2. STRUCTURES AND PROCESSES IN RELATION TO GENDER ISSUES IN

2.3 Changing perspectives on power and empowerment

In the social sciences the concept of power implies both enablement and constraint of human actions. The most usual definition suggests that exercising power means influencing other’s behaviour in order to reach some goals. In feminist theory, power is equated with male domination and exploitation. Feminists strive for the same power to eliminate male domination and control over women, without being aware that this power would perpetuate even greater oppression for both genders. bell hooks (2000:

84–90) strongly criticizes this standpoint of radical feminists and offers new perspectives of power. She denies that the only way of female liberation is having economic power in the same social structure and value system. This mode of struggle is viable only for middle-class feminists, yet excludes the poor or non-white women. An individual woman cannot gain power and prestige unless she upholds and supports the same domineering system.

hooks states that even the most oppressed women are able to exercise power. One form of power implies the refusal to accept the definition of reality concerning the weak imposed by a powerful agent. This form of personal power is manifested in resistance, and gives strength to the oppressed. hooks also remarks that feminist ideology encourages women to assume that they are powerless and victims. She urges women to clarify that the power of resistance can be a viable mode for demonstrating their strengths, which is a significant step towards their liberation. (hooks 2000: 92, 95.)

REQUIRED WORK>
- a) Rewrite the passage on power and empowerment from "hooks states that" to "2000: 92, 95.)", using "defiance" in place of "resistance".
- b) Write the next part of the passage on power and empowerment, picking up after its final sentence.

SUPPLIED RECORDS>
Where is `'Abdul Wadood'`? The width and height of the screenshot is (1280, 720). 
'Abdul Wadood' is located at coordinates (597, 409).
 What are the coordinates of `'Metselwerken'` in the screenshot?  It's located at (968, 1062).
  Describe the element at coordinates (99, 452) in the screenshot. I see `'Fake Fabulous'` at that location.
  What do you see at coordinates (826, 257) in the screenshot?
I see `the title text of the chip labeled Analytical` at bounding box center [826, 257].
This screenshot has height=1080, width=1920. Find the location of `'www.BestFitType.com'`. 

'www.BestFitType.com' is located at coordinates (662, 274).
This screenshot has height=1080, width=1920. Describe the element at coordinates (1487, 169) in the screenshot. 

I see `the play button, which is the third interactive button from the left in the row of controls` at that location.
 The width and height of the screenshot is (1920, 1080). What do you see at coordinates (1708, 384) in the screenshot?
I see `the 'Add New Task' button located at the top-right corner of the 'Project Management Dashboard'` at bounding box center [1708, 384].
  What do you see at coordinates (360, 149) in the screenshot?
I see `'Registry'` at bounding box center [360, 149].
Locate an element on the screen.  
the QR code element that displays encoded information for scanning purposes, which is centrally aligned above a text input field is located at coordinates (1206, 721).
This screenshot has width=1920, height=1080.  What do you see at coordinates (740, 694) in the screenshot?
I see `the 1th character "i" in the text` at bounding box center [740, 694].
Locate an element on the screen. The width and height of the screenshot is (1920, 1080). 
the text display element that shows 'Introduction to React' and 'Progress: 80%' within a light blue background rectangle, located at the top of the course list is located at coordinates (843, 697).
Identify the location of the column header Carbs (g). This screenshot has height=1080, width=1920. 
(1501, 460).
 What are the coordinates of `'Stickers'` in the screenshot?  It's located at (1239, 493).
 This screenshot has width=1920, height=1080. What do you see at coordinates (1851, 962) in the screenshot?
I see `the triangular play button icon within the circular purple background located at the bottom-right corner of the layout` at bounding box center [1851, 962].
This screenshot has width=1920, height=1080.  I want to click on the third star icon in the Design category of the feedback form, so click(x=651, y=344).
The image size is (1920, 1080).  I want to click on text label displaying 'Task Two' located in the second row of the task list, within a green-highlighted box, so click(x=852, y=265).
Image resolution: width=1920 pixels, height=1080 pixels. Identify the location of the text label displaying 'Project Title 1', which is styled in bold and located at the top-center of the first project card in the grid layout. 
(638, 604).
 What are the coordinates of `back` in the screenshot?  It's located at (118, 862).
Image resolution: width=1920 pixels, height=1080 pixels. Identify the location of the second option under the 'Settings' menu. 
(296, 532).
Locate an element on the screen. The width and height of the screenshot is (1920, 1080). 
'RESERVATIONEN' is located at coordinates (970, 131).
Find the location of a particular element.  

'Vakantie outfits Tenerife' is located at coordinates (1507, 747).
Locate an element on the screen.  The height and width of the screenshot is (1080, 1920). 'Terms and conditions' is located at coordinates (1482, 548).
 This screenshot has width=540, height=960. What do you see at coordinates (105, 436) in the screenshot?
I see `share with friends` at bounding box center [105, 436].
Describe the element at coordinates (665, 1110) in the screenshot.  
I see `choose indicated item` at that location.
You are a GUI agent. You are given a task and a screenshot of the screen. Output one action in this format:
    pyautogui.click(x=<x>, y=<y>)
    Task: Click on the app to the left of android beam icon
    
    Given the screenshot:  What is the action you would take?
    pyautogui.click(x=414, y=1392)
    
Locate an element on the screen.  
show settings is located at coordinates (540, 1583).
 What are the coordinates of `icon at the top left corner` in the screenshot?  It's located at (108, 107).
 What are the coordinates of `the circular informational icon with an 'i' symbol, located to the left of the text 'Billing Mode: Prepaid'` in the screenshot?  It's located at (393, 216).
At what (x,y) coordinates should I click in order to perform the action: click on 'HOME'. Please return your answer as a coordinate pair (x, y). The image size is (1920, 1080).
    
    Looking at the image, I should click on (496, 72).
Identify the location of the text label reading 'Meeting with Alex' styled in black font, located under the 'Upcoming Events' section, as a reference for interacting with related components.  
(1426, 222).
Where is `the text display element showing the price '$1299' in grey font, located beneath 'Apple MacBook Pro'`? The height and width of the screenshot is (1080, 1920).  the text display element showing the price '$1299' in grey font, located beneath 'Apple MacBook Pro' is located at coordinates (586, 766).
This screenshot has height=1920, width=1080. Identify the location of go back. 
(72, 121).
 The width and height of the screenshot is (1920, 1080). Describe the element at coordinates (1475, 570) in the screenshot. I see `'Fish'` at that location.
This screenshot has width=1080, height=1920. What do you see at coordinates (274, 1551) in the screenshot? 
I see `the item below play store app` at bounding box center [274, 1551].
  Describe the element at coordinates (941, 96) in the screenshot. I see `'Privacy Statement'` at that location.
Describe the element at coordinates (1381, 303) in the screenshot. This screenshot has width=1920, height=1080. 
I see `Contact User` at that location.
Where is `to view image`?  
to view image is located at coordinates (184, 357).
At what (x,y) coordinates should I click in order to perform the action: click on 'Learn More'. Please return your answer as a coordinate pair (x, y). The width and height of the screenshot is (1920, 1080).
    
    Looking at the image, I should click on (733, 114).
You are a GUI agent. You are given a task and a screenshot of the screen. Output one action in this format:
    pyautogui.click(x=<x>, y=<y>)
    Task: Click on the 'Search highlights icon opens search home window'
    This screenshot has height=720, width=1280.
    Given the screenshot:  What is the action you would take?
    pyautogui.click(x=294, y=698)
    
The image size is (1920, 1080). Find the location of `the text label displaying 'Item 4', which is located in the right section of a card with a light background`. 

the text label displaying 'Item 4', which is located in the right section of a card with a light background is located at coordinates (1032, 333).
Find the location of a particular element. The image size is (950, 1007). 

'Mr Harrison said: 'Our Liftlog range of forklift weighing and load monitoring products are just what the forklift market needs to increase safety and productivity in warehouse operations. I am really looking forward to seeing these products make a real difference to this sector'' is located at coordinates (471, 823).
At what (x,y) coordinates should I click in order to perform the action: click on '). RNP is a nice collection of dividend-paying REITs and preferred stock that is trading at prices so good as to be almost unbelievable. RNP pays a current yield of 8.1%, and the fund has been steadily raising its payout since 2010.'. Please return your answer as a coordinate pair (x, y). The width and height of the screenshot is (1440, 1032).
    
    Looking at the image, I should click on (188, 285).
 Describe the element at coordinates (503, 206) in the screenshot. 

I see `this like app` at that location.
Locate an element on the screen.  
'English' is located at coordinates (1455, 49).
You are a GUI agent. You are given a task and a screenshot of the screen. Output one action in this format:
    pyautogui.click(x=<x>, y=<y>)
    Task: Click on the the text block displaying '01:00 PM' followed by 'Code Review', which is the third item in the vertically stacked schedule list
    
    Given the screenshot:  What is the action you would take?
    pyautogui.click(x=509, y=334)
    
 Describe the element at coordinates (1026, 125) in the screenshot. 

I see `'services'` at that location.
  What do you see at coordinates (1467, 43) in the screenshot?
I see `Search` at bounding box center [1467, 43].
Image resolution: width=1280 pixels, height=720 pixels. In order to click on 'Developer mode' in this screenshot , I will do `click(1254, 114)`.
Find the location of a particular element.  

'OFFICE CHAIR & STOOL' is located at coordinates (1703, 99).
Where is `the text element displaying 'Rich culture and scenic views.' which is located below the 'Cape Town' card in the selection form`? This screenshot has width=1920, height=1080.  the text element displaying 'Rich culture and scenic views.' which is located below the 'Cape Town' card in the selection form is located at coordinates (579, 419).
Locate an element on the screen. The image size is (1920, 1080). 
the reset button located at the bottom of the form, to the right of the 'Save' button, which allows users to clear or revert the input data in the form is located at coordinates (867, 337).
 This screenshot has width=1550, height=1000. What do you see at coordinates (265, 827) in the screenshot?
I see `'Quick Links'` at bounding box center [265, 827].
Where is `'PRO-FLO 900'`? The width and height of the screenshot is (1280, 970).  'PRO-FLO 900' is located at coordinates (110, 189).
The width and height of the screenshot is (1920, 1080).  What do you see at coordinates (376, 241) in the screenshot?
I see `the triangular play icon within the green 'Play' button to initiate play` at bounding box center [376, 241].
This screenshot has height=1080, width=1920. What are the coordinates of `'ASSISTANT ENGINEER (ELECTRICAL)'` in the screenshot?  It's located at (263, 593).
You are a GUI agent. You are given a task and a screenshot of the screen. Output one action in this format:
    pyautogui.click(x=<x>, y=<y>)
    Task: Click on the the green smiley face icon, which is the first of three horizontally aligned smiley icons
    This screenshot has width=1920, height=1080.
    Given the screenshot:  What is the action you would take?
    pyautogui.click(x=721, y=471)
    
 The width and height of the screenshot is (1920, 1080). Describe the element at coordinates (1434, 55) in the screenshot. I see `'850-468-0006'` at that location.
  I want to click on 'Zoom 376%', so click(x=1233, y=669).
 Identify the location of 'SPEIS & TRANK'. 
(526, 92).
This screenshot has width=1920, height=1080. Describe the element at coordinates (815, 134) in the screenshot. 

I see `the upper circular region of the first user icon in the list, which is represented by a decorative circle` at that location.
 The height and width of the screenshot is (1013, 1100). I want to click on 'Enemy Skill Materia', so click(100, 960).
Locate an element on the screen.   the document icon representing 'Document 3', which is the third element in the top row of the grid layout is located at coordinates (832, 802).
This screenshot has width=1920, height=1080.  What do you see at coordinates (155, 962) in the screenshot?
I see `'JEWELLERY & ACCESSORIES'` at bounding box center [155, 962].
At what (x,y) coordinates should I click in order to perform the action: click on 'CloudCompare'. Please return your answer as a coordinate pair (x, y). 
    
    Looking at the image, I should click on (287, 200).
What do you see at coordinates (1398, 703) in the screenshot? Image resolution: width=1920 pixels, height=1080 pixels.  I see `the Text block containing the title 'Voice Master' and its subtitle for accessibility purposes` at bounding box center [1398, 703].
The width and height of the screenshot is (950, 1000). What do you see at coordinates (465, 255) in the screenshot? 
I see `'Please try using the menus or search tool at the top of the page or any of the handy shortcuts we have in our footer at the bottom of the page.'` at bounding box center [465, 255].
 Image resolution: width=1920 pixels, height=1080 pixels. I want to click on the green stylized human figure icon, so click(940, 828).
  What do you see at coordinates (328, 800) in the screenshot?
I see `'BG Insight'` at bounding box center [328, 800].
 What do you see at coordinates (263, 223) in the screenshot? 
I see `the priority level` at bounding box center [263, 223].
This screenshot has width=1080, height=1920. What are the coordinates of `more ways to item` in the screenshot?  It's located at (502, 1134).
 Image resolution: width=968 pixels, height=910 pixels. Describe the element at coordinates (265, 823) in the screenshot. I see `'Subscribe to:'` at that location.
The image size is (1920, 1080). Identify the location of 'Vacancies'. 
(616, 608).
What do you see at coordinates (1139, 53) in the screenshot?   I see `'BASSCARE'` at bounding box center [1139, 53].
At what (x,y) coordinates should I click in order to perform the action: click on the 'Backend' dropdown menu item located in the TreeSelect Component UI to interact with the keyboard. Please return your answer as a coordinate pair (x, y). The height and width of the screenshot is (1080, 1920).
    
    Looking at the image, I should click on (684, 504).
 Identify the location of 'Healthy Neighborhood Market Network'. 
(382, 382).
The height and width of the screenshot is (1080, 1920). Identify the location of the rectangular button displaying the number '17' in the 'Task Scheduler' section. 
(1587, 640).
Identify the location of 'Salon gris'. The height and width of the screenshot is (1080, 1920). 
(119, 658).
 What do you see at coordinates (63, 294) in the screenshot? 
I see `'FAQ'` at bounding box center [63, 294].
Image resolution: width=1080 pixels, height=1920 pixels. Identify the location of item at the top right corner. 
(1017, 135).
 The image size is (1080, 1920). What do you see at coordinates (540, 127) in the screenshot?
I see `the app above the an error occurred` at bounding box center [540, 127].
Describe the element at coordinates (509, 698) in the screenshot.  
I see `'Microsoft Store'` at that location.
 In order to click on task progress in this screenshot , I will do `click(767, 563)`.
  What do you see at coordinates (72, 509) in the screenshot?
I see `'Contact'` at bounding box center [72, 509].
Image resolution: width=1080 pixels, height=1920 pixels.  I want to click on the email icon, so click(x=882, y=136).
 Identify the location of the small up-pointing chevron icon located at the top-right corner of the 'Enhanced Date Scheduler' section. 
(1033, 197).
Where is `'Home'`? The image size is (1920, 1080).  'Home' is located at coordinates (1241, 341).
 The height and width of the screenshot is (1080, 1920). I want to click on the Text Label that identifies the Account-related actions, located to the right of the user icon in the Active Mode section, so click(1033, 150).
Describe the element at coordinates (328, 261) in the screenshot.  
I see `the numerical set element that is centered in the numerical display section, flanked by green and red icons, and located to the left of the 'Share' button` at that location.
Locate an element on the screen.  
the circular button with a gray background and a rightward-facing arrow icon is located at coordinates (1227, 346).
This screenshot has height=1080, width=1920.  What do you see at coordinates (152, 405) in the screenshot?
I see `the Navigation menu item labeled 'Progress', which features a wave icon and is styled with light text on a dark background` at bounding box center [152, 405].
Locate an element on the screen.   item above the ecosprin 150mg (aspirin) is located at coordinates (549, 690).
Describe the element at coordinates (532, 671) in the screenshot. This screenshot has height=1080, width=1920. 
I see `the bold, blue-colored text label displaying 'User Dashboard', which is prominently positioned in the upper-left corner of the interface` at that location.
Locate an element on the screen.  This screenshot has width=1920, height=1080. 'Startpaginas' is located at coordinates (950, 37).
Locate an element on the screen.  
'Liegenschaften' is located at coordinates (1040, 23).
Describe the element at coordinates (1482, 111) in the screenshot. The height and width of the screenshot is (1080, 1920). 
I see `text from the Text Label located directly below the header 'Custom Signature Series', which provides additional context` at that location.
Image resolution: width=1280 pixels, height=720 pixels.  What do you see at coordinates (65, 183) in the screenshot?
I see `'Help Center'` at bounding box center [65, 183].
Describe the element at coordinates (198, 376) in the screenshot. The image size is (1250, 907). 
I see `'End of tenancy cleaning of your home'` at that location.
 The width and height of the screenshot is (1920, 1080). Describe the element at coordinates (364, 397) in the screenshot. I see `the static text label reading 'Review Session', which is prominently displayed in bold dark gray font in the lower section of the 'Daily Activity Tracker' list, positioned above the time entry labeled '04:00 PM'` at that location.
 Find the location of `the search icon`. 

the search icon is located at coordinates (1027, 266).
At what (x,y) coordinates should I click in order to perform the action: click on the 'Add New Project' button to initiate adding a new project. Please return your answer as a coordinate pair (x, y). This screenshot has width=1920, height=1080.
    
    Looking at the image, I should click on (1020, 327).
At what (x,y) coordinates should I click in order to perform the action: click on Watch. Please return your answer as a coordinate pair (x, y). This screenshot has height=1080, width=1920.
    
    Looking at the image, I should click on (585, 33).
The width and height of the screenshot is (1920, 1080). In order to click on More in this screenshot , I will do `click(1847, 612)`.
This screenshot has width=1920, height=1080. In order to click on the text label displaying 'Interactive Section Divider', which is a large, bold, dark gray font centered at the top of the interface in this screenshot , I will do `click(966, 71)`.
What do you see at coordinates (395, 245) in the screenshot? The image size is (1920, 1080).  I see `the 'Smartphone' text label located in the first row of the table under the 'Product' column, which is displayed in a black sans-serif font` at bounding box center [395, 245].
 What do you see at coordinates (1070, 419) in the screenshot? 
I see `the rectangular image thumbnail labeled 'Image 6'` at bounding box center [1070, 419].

REPLIES>
- a)
hooks states that even the most oppressed women are able to exercise power. One form of power implies the refusal to accept the definition of reality concerning the weak imposed by a powerful agent. This form of personal power is manifested in defiance, and gives strength to the oppressed. hooks also remarks that feminist ideology encourages women to assume that they are powerless and victims. She urges women to clarify that the power of defiance can be a viable mode for demonstrating their strengths, which is a significant step towards their liberation. (hooks 2000: 92, 95.)

- b)
Indeed, the long history of white feminism proves that obtaining power similar to males’ may lead to material advantages, the possibility of control over the less powerful, yet is not sufficient for ending patriarchal domination. Consequently, struggling for domineering power is not the right aim for any female communities. This

kind of achievement may provide a sense of individual fulfilment, and have little impact on women’s status in society at large. Nancy Hartsock (1981, cited in hooks 2000: 90) emphasizes a new conception of power that involves creativity, ambition, strength, and the ability to act for oneself and for others. This kind of power is life-affirming and gives the sense of fulfilment and accomplishment. Significantly, this interpretation of power does not necessitate the domination of others; energy and achievement are understood as satisfying on their own. This kind of power is much more in conformity with assumed female characteristics like affiliation, succoring and nurturance. She argues that feminist movements have to realize the differences between the two kinds of power. Energy, strength and effective interaction need to be as powerful as power requiring domination.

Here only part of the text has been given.